It's a word we often hear but seldom see it done well. What's the last good adaptation you've seen? Was it faithful to the book? Did it stray from the source material? How about the Characters? Was each one represented well?
I think the last good adaption I saw was The Shawshank Redemption by Frank Darabont. I read the novella years after seeing the movie and, y'know what? It's pretty much on the mark.
So what is it that has me so frazzled, so steaming that I absolutely 100 percent had to blog about it?
That would be...
UNDER THE DOME
WARNING: THIS BLOG POST CONTAINS SPOILERS!
So, okay, let's get into it.
In the past I have seen phrases like this on a movie poster:
Based on true events, Based on a True Story, Based on the Book, Inspired by The Article (Live Free or Did Hard)
I think we should add a new category: Loosely Based on the Book.
At least with that subtitle, you know full well what you are in for.
In October of 2012, I finished reading Under The Dome and was compelled to write a review of it on this blog.
Since then, I've heard nothing but constant buzz about the movie and how it finally evolved into a show. So when I saw that it popped up on Amazon Prime a month ago, I flipped it on and started watching. For the first three episodes the show was solid. But with each episode after, I started getting aincy. The characters were not being themselves.
Granted, I was up for some changes. But each episode is changing too much.
Changes I don't mind:
- In the original opening of the novel, a woodchuck is severed by the dome. We even get a peek inside his thoughts. In the show, it's a cow instead. I see why they did this. A woodchuck would be silly and a cow being severed in more visually shocking.
- The people within the dome can see through the structure but can't be heard on the outside. Likewise, the people outside it can't hear them either. That's going to be tough to get around, I thought, seeing as how in the book, people held entire conversations with each other through the dome.
- Phil Bushy is a good guy. I don't mind that. He was a good character and I thought, well, it'd probably be more compelling for him to turn bad if people see he was a likable guy before.

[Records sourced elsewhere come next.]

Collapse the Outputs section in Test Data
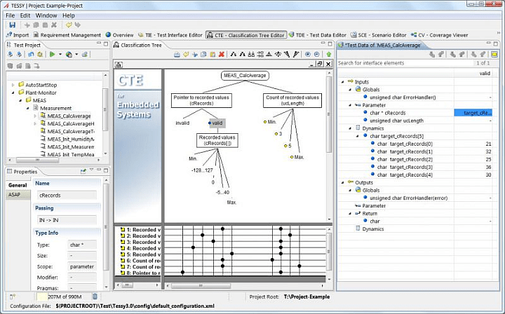This screenshot has width=505, height=314. 342,182
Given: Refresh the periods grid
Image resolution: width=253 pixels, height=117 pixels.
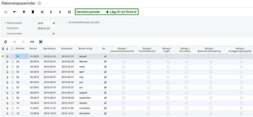Looking at the screenshot, I should [6, 42].
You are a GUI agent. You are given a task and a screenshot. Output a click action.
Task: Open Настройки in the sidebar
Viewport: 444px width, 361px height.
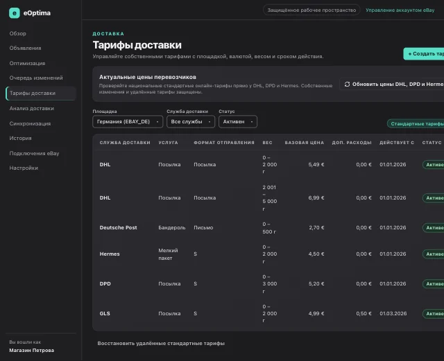pyautogui.click(x=24, y=168)
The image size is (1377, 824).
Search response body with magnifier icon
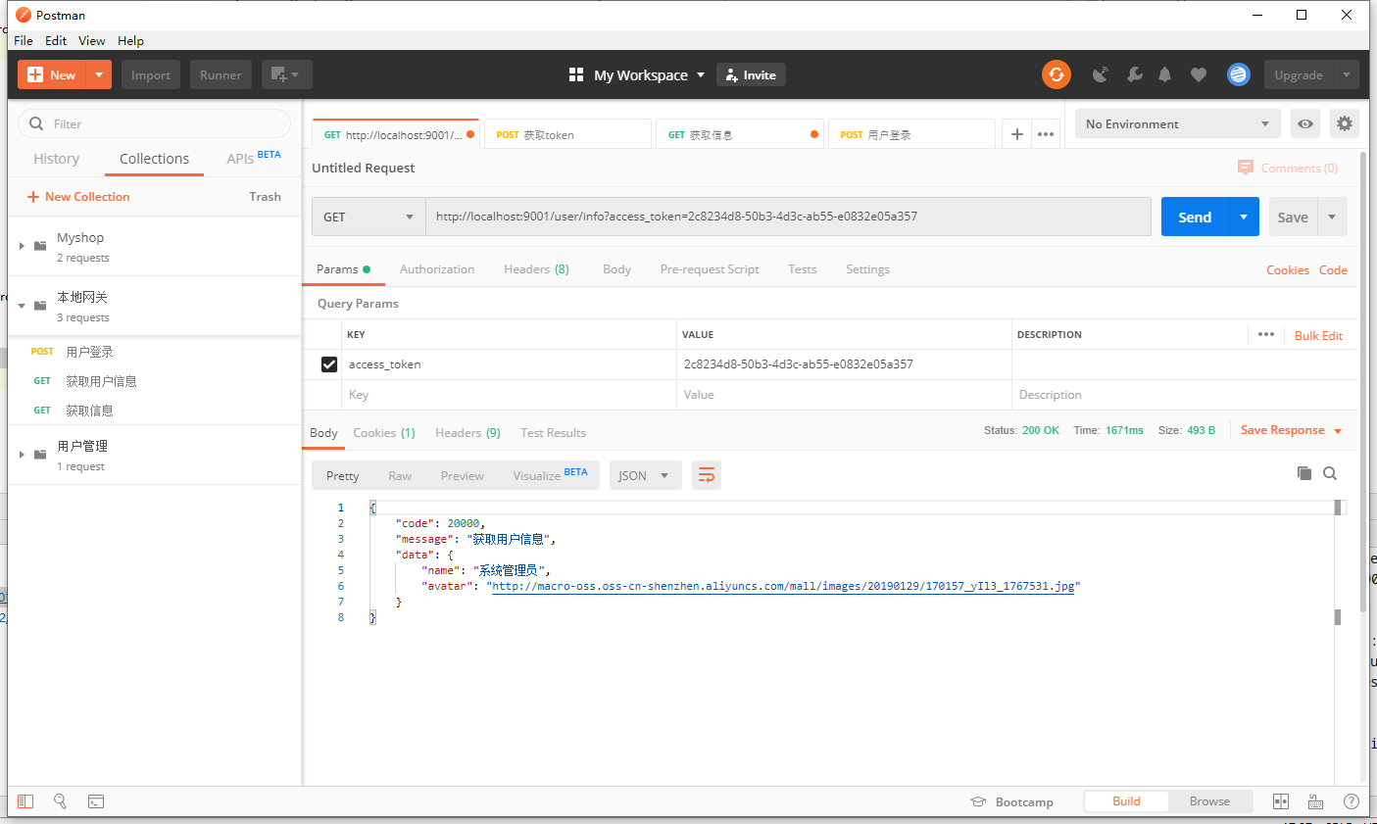pyautogui.click(x=1330, y=473)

Now here's where things start going south:
- There are not enough shots of the dome.
- People seem to carry on as normal at times.

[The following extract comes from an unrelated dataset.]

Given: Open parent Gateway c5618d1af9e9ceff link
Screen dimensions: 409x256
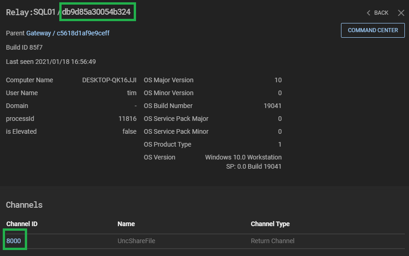Looking at the screenshot, I should tap(68, 33).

- Barbie, instead of being the drifter not looking for trouble, is now a hitman. (Seriously?)
- Julie Shumway used to be a no nonsense reporter but is now shoved into the vulnerable widow category.

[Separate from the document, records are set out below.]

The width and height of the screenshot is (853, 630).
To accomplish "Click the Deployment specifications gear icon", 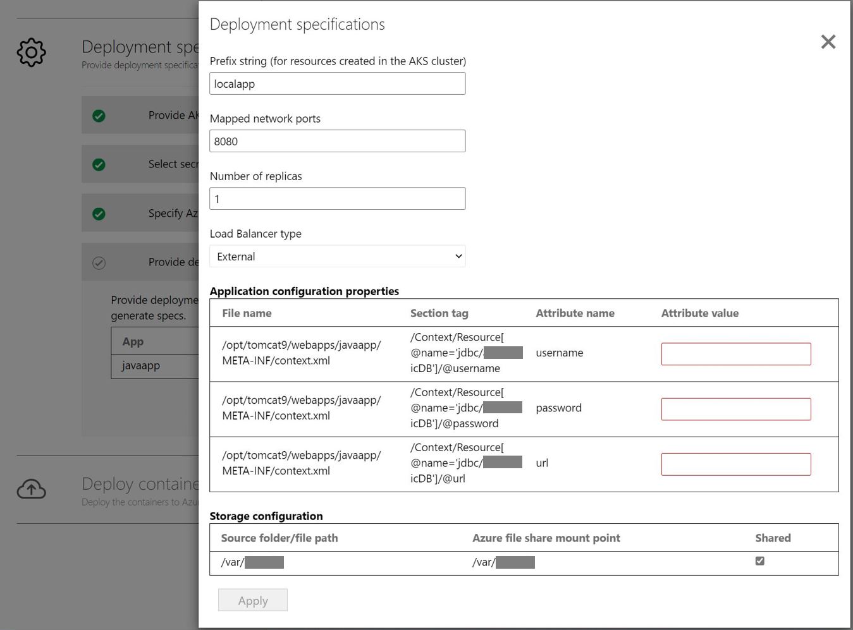I will [x=31, y=53].
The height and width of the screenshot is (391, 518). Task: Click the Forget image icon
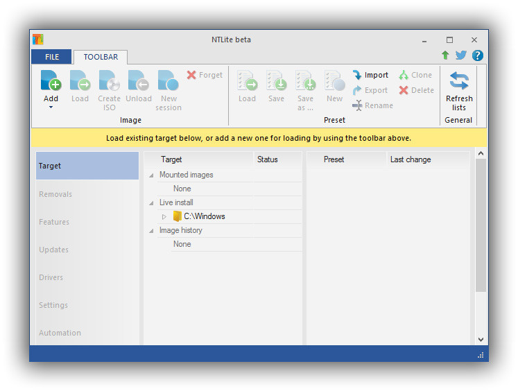[x=191, y=75]
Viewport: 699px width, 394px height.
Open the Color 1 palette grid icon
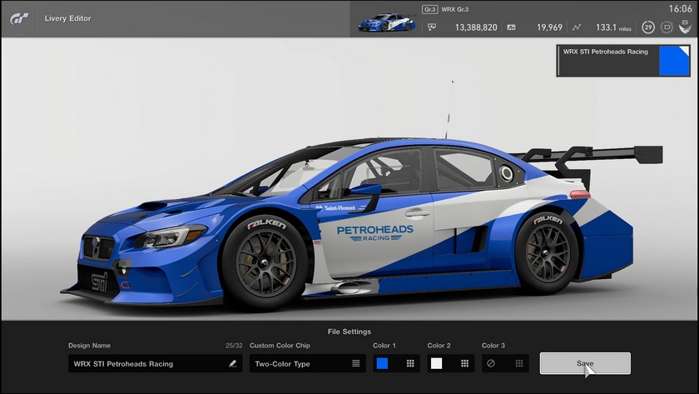point(410,363)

- Junior is psychotic but he doesn't kill Angie. Only holds her captive. In the novel he was way more menacing and a definite threat.
- Big Jim Rennie is now someone who wants the town to like him. (Quick note: None of these criticisms are slights on any of the actor's performances. Given what they had, I think that they act well when they had good dialogue in the beginning. But the more the show strayed, the more the script, in my opinion, took a hit.)
-It can rain in the dome. (Wait. What?)
- Now a new character shows up, Maxine, and tells Jim Rennie and Barbie, "Oh, guess what? I've been watching everything going on inside the whole time. So now, since I'm bored. I'm going to blackmail all of you. Soooo yeah. That's happening. So everyone get used to it because now I have the power. Mah hahaha!" (Okay, she didn't quite say it like that but I was rolling my eyes. This started feeling like a whole other dome on a whole other town. Where were all the characters and situations I had once connected with?)
After the 10th episode, I gave up. It just felt formulaic. But I'm not the only one. Many people have been burned by this show, filling the message boards with nothing but hate. Enough to a point that Stephen King himself wrote a public message on his site, praising the show and its courage to strike out on whole new story avenues.
Can't fault him for that, right? He's a good writer and if he wanted to sell his work, good for him. He knew there were going to be changes to it. But something about it bothered me.
Then I finally figured it out.
It's not that I hated the show. It's just that it exhibited traits that I had seen before. Gimmicks that I was burned by once before...
That's right. Lost.
One of the writers on Under The Dome is responsible for Lost.
I see all these traits:
- People asking questions and getting no definitive answer.
- Characters attributing every mystery to the Dome, like the island.
- Villainous characters turning good and good guys turning bad. Then they swap back.
It all just pisses me off.
So I left that show.
Then I started getting interested in reading the Dresden Files by Jim Butcher (Storm Front and Fool Moon.)
I liked it a lot and will read more of the series but I wanted to check out the show which had one season on SyFy and just so happened to be in my Netflix Queue.
Why is it that a television show will never give me the story I want from the book?
All of a sudden, I've got nothing but questions: Who is this girl in bed with Dresden? Isn't he supposed to be chivalrous and not a chick magnet? Jeep? What happened to the VW Bug? Bob's out of his skull? Why does he look like a white-haired Tim Curry? Where's the classic Harry wit? I dunno, I guess once tv execs get their hands on it, the source material goes out the window.
So, in the end, I'll just read the books. I like them better. A show or a movie cannot capture what a novel does to you. Maybe that's just the way it is.